Jeanine Macola's 🖤 Beats For Her People
The Brasilian digital artist's comic book colour schemes and impossible fantasy soap opera weirdness depict a reality where the odd are the heroes we need
In a Jeanine Macola NFT, the day-glo vibrancy of hair and costumes clashes with things like coffins, burning buildings, and the bloodsport of professional wrestling. in the Macola world, everything seems to be a world within a world of micro-dramas, oddness and juxtaposed anxieties.
While the colour scheme reminds you of maybe graffiti in a Sao Paolo favela; or carnival flowers and ribbons; or even the rainbow holograph of a post-party hangover, the narrative matter of her work shows you that what you are looking at is the tightrope lifestyle of a place that is on the one hand a hyperbole of human interaction and on the other hand a deep pathos-laced experience that relies on hope.
These subjects do not look pretty, but any viewer of her work should take a few moments before making a judgement.
We are not meant to honour the superficial or celebrate the fineness of her illustration.
The way she juxtaposes the media her subjects “star” in, and the way she shapes her subjects into contortionist positions elevates them. What you see is a kind of presentation of their virtue.
These people are depicted as saints.

List of tasks>
1 > Write out the stretch of the Macola article from "We are not meant" through "of their virtue.".
2 > Extend the Macola article past its last sentence by writing the passage that comes next.
The rows that come after the Macola article are not needed here.

Material shown>
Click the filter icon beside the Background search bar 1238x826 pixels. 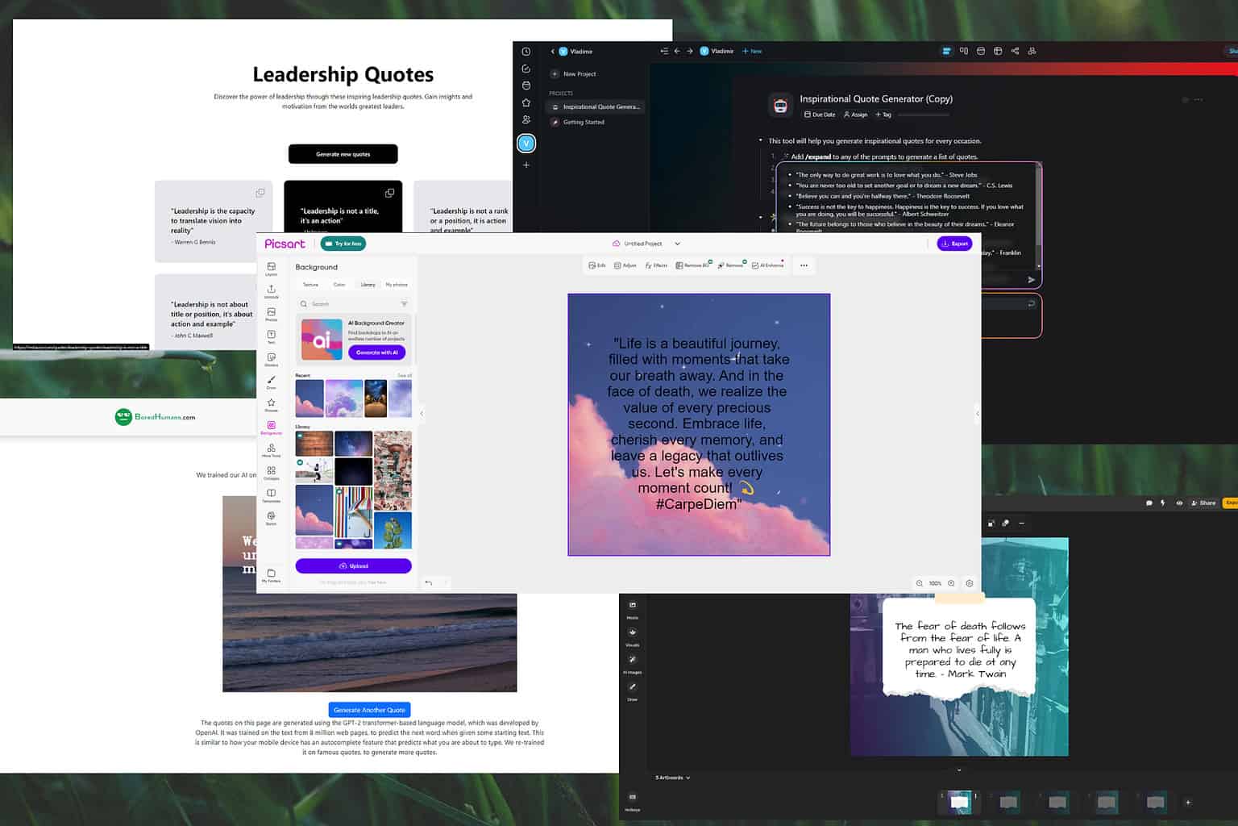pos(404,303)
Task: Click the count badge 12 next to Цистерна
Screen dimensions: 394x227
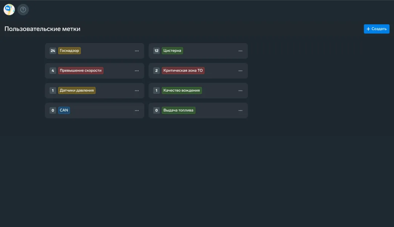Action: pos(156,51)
---
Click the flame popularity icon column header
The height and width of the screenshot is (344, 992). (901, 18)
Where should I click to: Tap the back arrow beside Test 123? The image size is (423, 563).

Answers by item>
1 >
We are not meant to honour the superficial or celebrate the fineness of her illustration.
The way she juxtaposes the media her subjects “star” in, and the way she shapes her subjects into contortionist positions elevates them. What you see is a kind of presentation of their virtue.

2 >
In one image, “They’re building a coffin your size,” the character behind the coffin is posing in a posture you might see in a 15th century painting of saints.
The hyper-modern presentation might fuel you to think this is pop art. But I see it more like meditative almost religious memorialisation to the strangeness of modern Brasilian life.
Each NFT is an amalgamation of Macola’s feelings about her sense of place, and the types of people she loves, but also, their depictions are meant to also convey the importance of media, and how it shapes how she sees.
She says, though, she doesn’t really think about that.
“I guess maybe it's something subconscious [from] someone who grew up on television, internet and public figures that almost lost humanity to the public,” she tells me.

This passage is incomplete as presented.